* _What to do_
Look through the listing for the word "with". Copy each line that has it.

* _Raw data_

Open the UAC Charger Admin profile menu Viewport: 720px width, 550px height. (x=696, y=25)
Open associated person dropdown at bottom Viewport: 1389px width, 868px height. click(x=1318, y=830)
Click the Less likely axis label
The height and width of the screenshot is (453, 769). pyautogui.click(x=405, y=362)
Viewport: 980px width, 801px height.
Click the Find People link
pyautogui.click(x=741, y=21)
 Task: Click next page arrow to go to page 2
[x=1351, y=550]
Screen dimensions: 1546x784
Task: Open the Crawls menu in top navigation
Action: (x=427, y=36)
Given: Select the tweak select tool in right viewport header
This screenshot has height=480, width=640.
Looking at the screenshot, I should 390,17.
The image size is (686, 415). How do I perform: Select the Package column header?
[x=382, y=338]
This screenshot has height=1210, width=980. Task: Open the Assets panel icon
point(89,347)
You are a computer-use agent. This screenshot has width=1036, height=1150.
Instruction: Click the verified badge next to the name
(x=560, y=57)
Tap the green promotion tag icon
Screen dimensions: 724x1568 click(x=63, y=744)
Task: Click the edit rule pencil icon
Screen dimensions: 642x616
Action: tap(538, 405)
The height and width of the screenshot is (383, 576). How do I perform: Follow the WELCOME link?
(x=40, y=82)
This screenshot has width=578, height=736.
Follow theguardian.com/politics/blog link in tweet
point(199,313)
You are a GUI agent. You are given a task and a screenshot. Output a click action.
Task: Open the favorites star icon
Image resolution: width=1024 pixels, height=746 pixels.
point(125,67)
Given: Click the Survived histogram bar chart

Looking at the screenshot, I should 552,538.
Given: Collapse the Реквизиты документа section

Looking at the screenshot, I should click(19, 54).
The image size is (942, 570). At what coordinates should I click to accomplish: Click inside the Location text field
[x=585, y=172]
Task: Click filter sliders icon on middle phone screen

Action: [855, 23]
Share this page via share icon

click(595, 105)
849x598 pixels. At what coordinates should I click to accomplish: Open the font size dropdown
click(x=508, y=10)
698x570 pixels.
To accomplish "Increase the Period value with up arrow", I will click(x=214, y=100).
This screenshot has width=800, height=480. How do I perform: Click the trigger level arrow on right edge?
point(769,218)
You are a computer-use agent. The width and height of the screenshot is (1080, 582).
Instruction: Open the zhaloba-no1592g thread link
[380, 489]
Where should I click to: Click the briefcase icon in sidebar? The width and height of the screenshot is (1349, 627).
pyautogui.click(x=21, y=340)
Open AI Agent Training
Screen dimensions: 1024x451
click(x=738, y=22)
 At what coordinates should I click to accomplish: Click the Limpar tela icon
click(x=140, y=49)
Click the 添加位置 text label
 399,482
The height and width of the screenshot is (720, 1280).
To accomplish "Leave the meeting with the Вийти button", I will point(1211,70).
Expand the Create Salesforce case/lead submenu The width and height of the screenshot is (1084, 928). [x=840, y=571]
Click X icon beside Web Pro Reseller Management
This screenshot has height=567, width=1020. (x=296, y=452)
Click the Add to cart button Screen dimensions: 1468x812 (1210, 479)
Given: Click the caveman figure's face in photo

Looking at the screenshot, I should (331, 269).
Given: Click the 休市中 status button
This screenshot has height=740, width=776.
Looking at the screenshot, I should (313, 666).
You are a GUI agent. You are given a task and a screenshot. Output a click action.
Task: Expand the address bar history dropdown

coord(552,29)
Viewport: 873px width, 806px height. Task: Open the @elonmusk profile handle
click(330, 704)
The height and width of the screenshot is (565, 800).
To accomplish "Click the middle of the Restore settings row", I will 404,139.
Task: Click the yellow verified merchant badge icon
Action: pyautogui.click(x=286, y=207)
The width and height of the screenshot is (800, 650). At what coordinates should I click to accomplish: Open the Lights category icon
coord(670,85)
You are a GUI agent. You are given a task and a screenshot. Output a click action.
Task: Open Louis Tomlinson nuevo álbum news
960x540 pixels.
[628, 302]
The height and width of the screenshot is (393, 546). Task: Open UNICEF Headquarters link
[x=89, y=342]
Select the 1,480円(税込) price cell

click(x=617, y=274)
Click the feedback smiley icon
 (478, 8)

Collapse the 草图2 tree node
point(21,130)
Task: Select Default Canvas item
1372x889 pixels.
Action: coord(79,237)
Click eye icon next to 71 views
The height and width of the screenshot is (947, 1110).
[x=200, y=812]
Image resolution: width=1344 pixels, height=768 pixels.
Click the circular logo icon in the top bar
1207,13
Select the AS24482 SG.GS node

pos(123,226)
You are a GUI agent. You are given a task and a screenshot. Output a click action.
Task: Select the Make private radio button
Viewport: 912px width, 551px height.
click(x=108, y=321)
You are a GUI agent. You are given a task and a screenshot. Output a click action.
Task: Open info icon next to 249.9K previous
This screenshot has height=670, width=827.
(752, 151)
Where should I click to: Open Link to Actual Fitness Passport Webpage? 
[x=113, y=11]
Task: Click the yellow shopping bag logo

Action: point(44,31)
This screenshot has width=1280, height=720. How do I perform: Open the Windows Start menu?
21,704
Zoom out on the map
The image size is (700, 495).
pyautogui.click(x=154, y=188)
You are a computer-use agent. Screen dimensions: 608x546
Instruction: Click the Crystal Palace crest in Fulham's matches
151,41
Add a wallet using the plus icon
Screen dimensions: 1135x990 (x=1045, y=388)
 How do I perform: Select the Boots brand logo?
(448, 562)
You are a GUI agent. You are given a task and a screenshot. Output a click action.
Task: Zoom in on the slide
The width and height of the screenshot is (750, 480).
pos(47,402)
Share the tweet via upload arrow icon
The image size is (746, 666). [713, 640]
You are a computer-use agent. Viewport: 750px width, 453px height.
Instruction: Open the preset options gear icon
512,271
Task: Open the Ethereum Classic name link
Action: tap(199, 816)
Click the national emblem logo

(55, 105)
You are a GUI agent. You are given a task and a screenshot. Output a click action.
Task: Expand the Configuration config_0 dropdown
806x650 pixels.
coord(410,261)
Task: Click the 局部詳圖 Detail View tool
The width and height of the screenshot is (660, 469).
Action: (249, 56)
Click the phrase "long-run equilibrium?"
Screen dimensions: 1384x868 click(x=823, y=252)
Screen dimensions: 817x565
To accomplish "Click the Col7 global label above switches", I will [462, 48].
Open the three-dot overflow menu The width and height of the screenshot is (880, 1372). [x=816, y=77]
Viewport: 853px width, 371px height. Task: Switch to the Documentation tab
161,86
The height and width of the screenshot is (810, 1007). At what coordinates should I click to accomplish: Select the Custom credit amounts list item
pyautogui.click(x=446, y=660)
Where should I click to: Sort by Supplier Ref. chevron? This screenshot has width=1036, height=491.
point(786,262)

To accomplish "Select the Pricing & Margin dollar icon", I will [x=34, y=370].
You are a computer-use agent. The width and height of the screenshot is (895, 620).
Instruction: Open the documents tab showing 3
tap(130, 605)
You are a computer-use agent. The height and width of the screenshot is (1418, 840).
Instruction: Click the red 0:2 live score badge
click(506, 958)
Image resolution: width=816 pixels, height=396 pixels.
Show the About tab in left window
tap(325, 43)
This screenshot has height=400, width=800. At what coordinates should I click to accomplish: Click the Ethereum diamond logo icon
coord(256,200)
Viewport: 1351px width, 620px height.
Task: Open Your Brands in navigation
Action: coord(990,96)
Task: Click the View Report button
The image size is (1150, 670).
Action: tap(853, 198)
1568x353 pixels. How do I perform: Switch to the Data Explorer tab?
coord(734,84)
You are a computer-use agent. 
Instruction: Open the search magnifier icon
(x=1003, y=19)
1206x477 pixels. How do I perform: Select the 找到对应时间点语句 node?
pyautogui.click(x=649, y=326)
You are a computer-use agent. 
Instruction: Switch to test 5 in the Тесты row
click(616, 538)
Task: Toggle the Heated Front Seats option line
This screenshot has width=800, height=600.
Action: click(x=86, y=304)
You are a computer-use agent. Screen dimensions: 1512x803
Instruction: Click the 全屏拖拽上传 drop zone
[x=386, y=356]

* _Result below_
To accomplish "Increase the Period value with up arrow", I will click(x=214, y=100).
To accomplish "Leave the meeting with the Вийти button", I will point(1211,70).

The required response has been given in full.